Multiple Sclerosis and Related Disorders ; 59, 2022.
Article in English | EMBASE | ID: covidwho-2004363

ABSTRACT

Objective(s): Gaps in current evidence and guidance leave clinicians with unanswered questions on the use of cladribine tablets for the treatment of multiple sclerosis (MS) during the COVID-19 pandemic, particularly relating to COVID-19 vaccination. We describe a consensus-based program led by international MS experts with the aim of supplementing current guidelines and treatment labels by providing timely recommendations relating to COVID-19 vaccination and the use of cladribine tablets in clinical practice. Material(s) and Method(s): A steering committee (SC) of 10 international MS experts identified seven clinical questions to answer concerning the use of cladribine tablets and COVID-19 vaccination, which addressed issues relating to patient selection, timing and efficacy, and safety. Clinical recommendations addressing each question were drafted using available evidence combined with expert opinion from the SC. An extended faculty of 28 MS experts, representing 19 countries, in addition to the SC members, voted on the recommendations.
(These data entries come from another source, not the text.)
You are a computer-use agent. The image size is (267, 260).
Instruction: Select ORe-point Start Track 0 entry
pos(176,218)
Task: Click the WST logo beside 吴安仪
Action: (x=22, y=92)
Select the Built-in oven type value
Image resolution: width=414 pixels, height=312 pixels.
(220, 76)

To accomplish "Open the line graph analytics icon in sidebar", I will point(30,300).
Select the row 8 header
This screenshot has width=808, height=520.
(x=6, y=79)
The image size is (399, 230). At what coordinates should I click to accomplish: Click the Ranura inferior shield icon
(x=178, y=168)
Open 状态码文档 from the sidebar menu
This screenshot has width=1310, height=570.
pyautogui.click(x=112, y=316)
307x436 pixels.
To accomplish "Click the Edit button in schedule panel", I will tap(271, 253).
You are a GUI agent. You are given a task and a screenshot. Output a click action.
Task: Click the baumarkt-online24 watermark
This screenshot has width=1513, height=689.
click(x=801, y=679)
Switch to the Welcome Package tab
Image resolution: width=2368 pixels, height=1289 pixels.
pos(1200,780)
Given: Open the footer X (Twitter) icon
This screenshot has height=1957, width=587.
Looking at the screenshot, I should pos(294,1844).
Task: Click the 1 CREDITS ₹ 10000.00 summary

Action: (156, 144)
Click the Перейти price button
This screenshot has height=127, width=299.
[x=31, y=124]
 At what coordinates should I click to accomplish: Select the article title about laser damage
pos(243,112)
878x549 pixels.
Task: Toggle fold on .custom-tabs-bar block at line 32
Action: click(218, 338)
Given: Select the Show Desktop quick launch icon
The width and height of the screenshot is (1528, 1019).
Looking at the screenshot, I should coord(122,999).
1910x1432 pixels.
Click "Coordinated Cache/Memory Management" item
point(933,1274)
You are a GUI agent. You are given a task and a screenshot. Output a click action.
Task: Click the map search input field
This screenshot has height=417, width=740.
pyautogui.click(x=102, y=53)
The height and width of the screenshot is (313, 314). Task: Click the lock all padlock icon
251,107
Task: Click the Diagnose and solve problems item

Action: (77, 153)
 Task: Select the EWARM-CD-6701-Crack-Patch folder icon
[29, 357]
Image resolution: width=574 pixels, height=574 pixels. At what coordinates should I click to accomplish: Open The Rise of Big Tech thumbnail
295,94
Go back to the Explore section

Consensus on recommendations was achieved when ≥75% of respondents expressed an agreement score of 7–9, on a 9-point scale. Result(s): Consensus was achieved on all 13 recommendations. Clinical recommendations are provided on whether all patients with MS receiving cladribine tablets should be vaccinated against COVID-19, and whether they should be prioritized;the timing of vaccination around dosing of cladribine tablets (i.e., before and after a treatment course);and the safety of COVID-19 vaccination for these patients. Conclusion(s): There was overwhelming consensus that the risks of COVID-19 outweigh risks of vaccination in people with MS who are being treated with cladribine tablets, and all people with MS treated with cladribine tablets should be vaccinated against COVID-19 as soon as possible, unless they have a contraindication. The consensus provides timely guidance on patient selection, timing, efficacy, and safety of COVID-19 vaccination in patients receiving cladribine tablets, which is relevant to decision-making in everyday clinical practice.